## What you will do
A: Reproduce the portion of the passage about The Spirit's promotion and release between "At the New York" and "was never released.", inclusive.
B: Decide whether each statement agrees with the passage about The Spirit's promotion and release, answering yes or no and quoting the deciding words: (i) Frank Miller attended the New York Comic Con panel for The Spirit. (ii) The Spirit: The Movie Visual Companion was released November 25, 2008. (iii) Frank Miller: The Spirit Storyboards was released on May 6, 2009.

At the New York Comic Con on February 24, 2007, director-screenwriter Frank Miller and producer Michael Uslan were scheduled to present a panel for The Spirit, though Miller was unable to attend due to recuperation from hip and leg injuries. Instead, Uslan, fellow producer F.J. DeSanto, and former The Spirit publisher Denis Kitchen presented a panel at which they described the history of the film and the film's progress.

Titan Books produced a making-of book, The Spirit: The Movie Visual Companion by Mark Cotta Vaz, featuring interviews with the cast and crew, photos, storyboards, and production art. It was released November 25, 2008. A second book, Frank Miller: The Spirit Storyboards, was announced for release on May 6, 2009, but was never released.

The film premiered on December 17, 2008, at Grauman's Chinese Theatre. The Spirit was released in theaters in the United States on Christmas Day the following week.

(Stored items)
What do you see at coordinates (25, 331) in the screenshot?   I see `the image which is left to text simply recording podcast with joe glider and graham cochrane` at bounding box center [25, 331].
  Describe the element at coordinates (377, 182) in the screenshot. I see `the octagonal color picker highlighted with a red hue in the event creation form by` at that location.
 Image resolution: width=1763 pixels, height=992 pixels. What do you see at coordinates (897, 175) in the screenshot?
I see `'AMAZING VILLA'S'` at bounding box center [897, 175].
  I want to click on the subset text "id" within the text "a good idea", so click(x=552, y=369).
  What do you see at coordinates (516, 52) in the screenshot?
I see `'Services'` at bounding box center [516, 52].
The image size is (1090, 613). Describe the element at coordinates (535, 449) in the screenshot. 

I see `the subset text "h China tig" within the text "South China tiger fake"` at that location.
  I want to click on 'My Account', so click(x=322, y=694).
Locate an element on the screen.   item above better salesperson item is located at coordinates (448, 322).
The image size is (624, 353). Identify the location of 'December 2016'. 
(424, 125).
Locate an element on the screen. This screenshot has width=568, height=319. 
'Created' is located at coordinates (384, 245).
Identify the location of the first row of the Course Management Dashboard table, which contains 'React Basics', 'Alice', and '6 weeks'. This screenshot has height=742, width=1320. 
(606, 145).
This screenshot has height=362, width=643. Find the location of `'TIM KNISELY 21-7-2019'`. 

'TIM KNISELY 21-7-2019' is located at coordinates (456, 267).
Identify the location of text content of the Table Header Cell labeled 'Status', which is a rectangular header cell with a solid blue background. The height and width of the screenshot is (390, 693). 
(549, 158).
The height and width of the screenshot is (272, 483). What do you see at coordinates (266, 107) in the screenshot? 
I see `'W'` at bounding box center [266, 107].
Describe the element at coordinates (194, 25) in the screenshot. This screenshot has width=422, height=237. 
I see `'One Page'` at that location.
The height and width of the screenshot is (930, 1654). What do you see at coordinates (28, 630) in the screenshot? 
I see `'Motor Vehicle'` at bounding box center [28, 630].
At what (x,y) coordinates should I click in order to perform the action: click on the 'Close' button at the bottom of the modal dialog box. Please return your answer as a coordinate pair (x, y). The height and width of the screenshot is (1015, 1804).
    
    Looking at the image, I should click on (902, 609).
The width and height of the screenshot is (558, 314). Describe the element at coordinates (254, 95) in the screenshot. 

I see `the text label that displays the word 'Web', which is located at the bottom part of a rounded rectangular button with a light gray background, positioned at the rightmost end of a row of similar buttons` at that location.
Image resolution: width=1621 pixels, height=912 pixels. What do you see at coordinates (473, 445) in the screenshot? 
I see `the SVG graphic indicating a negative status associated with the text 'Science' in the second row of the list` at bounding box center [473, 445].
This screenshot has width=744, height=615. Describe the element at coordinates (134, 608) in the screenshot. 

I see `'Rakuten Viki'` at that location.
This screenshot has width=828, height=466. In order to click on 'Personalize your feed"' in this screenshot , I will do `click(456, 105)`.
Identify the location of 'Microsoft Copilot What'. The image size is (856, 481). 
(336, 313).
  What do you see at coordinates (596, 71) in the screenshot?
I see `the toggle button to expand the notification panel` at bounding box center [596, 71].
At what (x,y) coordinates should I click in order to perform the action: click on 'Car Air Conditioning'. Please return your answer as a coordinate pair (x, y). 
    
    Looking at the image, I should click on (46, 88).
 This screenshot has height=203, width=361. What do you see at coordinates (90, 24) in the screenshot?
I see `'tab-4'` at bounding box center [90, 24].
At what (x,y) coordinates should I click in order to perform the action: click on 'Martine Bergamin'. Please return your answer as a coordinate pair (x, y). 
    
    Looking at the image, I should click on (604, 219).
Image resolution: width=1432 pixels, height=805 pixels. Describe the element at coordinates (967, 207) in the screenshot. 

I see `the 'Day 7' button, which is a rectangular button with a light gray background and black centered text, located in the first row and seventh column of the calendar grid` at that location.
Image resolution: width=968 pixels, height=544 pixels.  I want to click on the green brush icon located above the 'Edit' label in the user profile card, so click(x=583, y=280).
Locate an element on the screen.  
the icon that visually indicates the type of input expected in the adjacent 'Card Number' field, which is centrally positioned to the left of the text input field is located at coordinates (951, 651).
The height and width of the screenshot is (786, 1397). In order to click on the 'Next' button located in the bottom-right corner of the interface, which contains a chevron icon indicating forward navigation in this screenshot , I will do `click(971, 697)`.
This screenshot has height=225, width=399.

## Activity answers
A:
At the New York Comic Con on February 24, 2007, director-screenwriter Frank Miller and producer Michael Uslan were scheduled to present a panel for The Spirit, though Miller was unable to attend due to recuperation from hip and leg injuries. Instead, Uslan, fellow producer F.J. DeSanto, and former The Spirit publisher Denis Kitchen presented a panel at which they described the history of the film and the film's progress.

Titan Books produced a making-of book, The Spirit: The Movie Visual Companion by Mark Cotta Vaz, featuring interviews with the cast and crew, photos, storyboards, and production art. It was released November 25, 2008. A second book, Frank Miller: The Spirit Storyboards, was announced for release on May 6, 2009, but was never released.

B:
(i) No: "Miller was unable to attend due to recuperation from hip and leg injuries"
(ii) Yes: "It was released November 25, 2008."
(iii) No: "was announced for release on May 6, 2009, but was never released"